It appears that after the death of Lt. Bauer, but before plaintiffs served their claim for compensation, the Minnesota Legislature enacted L. 1963, c. 854, effective May 23, 1963, which provided:

“Section 1. Minnesota Statutes 1961, Chapter 192, is amended by adding a new section to read:
“[192.391] Any payments made to a member of the national guard, his dependent widow, minor children or parent under any law of the United States of America arising out of the injury or death for which a claim for compensation is made against the state of Minnesota under Minnesota Statutes 1961, Sections 192.38 or 192.39, except payments under the federal social security act or the federal government life insurance program for members of the armed forces, shall be deducted from any payments made pursuant to said sections 192.38 or 192.39.
“Sec. 2. Section 1 applies to all claims past, present, and future arising under Minnesota Statutes 1961, Sections 192.38 or 192.39, except claims now pending before a court.”

At the first trial of this action defendants conceded that at that time there was a potential state liability of $13,608.75. Defendants, however, contended that all state liability was removed by deduction of Federal benefits pursuant to L. 1963, c. 854. The district court, nevertheless, ordered summary judgment in favor of plaintiffs in the amount of $13,608.75, plus interest.

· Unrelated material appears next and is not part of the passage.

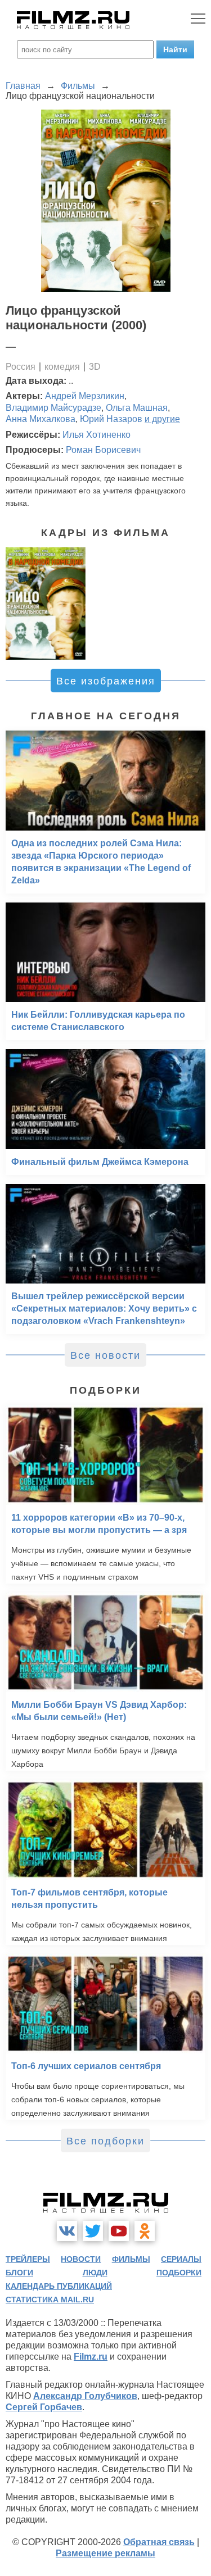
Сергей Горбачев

The court in its memorandum indicated that it was of the view that no deduction of Federal benefits could be allowed for the reason that L. 1963, c. 854, could not be applied to claims based upon a death occurring before its enactment. Defendants appealed from the decision of the court below, Halverson v. Rolvaag, 274 Minn. 273, [468]*468143 N. W. (2d) 239, and this court reversed, stating (274 Minn. 276, 143 N. W. [2d] 242):

“* * * We hold that due process does not prevent the application of L. 1963, c. 854, to a claim based upon a death that preceded its enactment where, as here, no claim was made until after enactment and there is no showing that the decedent was induced by the existence of benefits under §§ 192.38 and 192.39 to either enter or continue membership in the Minnesota National Guard. This result does no violence to principles of justice and equity since the only effect of the application of L. 1963, c. 854, is to prevent double recovery.”

At the second trial both parties moved for summary judgment, contending that there were no material facts in issue. The district court granted summary judgment in favor of defendants and plaintiffs now bring this appeal.

It appears from the record that at the second trial and upon this appeal the parties agree that the maximum total recovery from the state under the Workmen’s Compensation Law in effect at the time of Lt. Bauer’s death would be $17,500 and that the maximum weekly benefit would be $40. See, L. 1955, c. 615, §§ 7 and 8. The parties also agree that in the instant case maximum state liability is $15,900 because a claim of $1,600 of the $17,500 is barred by the running of the statute of limitations against any claim by Mrs. Halverson.

Pursuant to the decision of this court in Halverson v. Rolvaag, supra, the parties both recognized that L. 1963, c. 854, authorizing the deduction of Federal benefits, is applicable to a determination of plaintiffs’ claim. The present dispute concerns which of several Federal benefits should be deducted to ascertain state liability. Defendants asserted successfully in the trial court that the following Federal benefits should be deducted from state liability:

“Death compensation paid to widow from death to remarriage (38 U. S. C. §§ 322, 341, 343). (Paid between September 25, 1955 andApril5, 1957.)...........................................$2,218.33
“Death compensation to daughter from April 26, 1957, to July 31, 1967 (38 U. S. C. §§ 322, 341, 343-413)................ 8,481.76
[469]*469“Death gratuity to widow (10 U. S. C. § 1475-8). (Paid January 25, 1956.) ........................................... 2,052.72
“Prospective compensation to daughter to age eighteen (38 U. S. C. § 413)........................................... 5,600.00
“Total deductions allowed by trial court..............$18,352.81”

Defendants, in addition to the above-mentioned Federal benefits, asserted two other Federal benefits which they claimed should be deducted pursuant to L. 1963, c. 854. They were:

“Orphans educational benefits available between appellant’s 18th and 23rd birthdays at $80.00 per month (38 U. S. C. § 413) $4,800.00
“Serviceman’s Indemnity Benefits (P. L. 23-83)........11,148.00”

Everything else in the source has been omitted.